De Rouille et d'Os (Jacques Audiard, 2012)
Ali se retrouve soudain en charge de Sam, son fils de 5 ans qu'il connaît à peine. Sans argent et sans amis, il quitte le nord de la France pour se réfugier chez sa sœur, à Antibes. Ali trouve un emploi d’agent de sécurité dans une boîte de nuit locale. Là, il rencontre Stéphanie, une femme belle et sûre d'elle. Stéphanie est dresseuse d'orques au Marineland local. Lors d’un spectacle, une des orques s’écrase sur elle et lui brise les jambes. Elle se réveille à l’hôpital, ses jambes amputées aux genoux. Elle ne peut plus exercer son métier et se retrouve en difficulté financière, sombrant dans la dépression. Un jour, Ali reçoit un coup de téléphone inattendu de Stéphanie.
Pays de production: France, Belgique
Présentation du/des personnage(s) déficient(s)
Stéphanie, une femme séduisante dans la trentaine, est dresseuse d’orques. Suite à son accident et sa double amputation, elle se déplace en fauteuil roulant mais avec difficulté. Avec le temps, elle réapprend à marcher avec l’aide d’une canne, puis avec des prothèses qu’elle peut enlever à sa guise.

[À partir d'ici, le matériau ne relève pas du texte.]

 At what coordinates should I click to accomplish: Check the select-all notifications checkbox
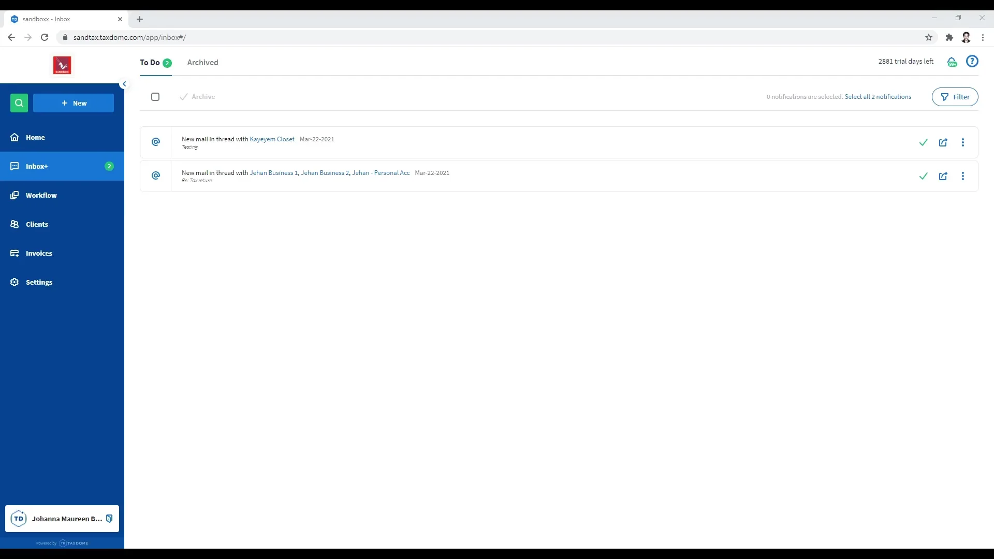point(155,97)
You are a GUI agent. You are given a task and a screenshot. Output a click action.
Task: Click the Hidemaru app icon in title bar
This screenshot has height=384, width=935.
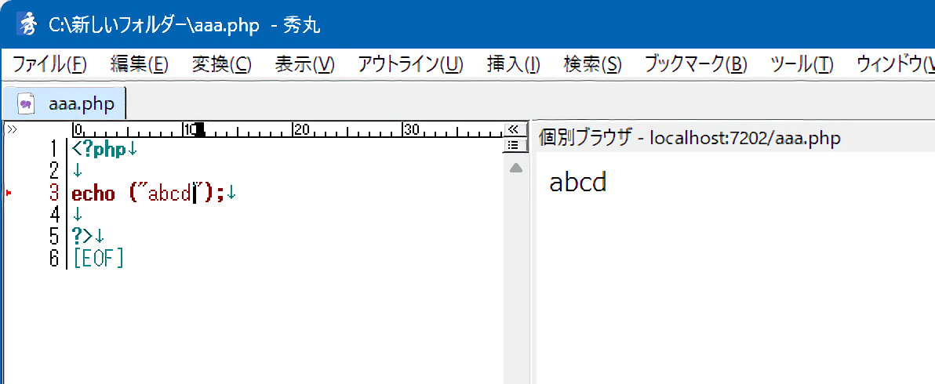[x=27, y=24]
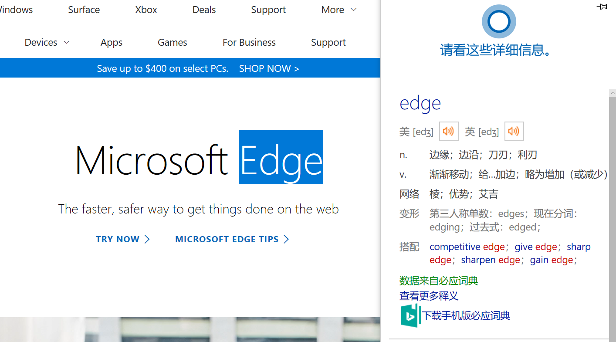Click the Cortana circle icon
This screenshot has width=616, height=342.
click(498, 21)
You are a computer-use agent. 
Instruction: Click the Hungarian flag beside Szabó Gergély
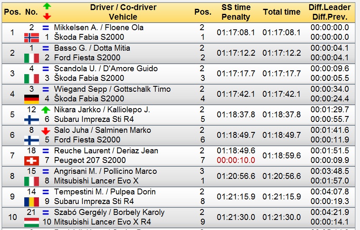[31, 222]
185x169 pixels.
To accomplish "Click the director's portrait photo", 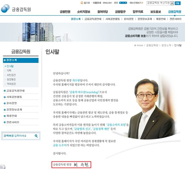I will click(x=152, y=108).
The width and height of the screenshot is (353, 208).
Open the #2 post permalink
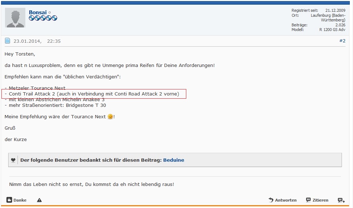tap(342, 41)
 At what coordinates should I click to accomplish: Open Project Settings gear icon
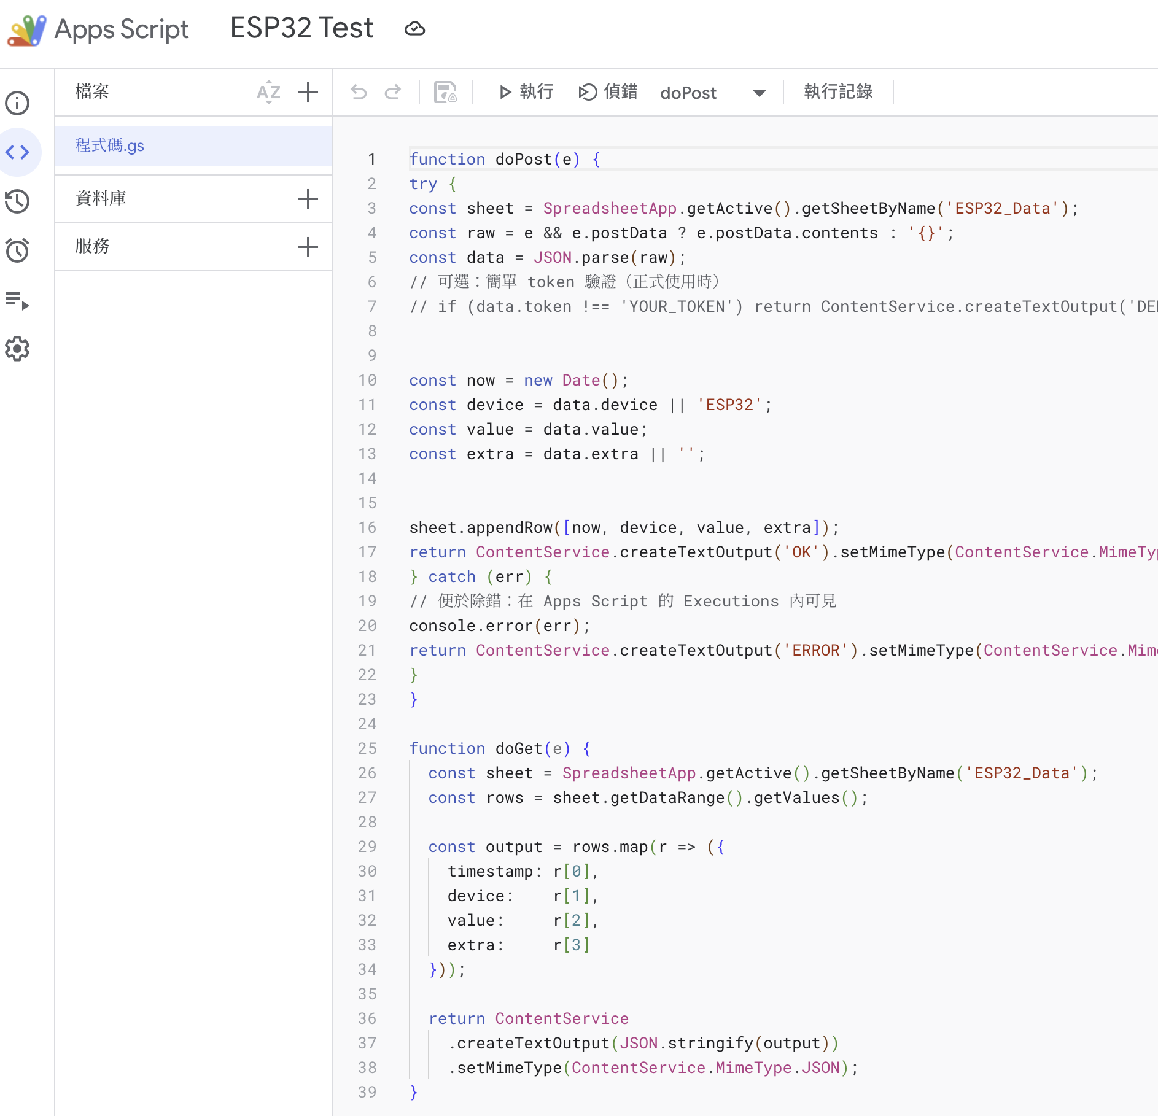17,349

Regard porté sur la déficience
Le film cherche à offrir au public une meilleure compréhension de la vie quotidienne du point de vue de Stéphanie, avant et après son accident. Le film cherche ainsi à montrer la manière dont la vie d’une personne peut être bouleversée suite à la perte d’un membre et le cheminement psychologique autant que physique qui doit être le sien afin de s’adapter à son nouveau corps. Le choix du réalisme dans la représentation du processus d’adaptation à la déficience, qui n’est ni défaitiste, ni compensatoire, permet au public d'aborder la paraplégie / l'amputation des jambes comme une autre condition de l’être, et non pas comme la marque d’un "manque" ou d’une "infériorité" par rapport aux personnes sans déficiences. Peu de temps après avoir quitté l’hôpital, Stéphanie reprend sa routine, devant s’occuper d’elle-même et se déplacer dans un environnement qui lui est familier dans un corps qui, lui, ne l’est plus. Elle est amputée des deux jambes au niveau du genou, membres qu’une personne non déficiente perçoit comme étant le principal mode de locomotion. Le film remet en question cette perception capacitiste du corps, dévoilant la manière dont Stéphanie réapprend à se déplacer sans ses jambes, en rampant par terre, par exemple. Dans une scène se déroulant à mi-récit, Stéphanie débarrasse la table, étant capable de porter plusieurs assiettes toute seule, tout comme faire le ménage sans l’aide de prothèses. Bien que le film reconnaisse les difficultés pratiques de se déplacer sans jambes ni prothèses dans une société conçue pour les personnes sans déficiences (comme lorsque Stéphanie doit gravir des escaliers, ou bien lorsqu’il n’y a pas de chemin menant du sable jusqu’à l’eau à la plage et qu’Ali doit la porter sur son dos), il met également en lumière ce que Stéphanie est capable d’accomplir, et normalise ainsi cette forme de déplacement à l’écran.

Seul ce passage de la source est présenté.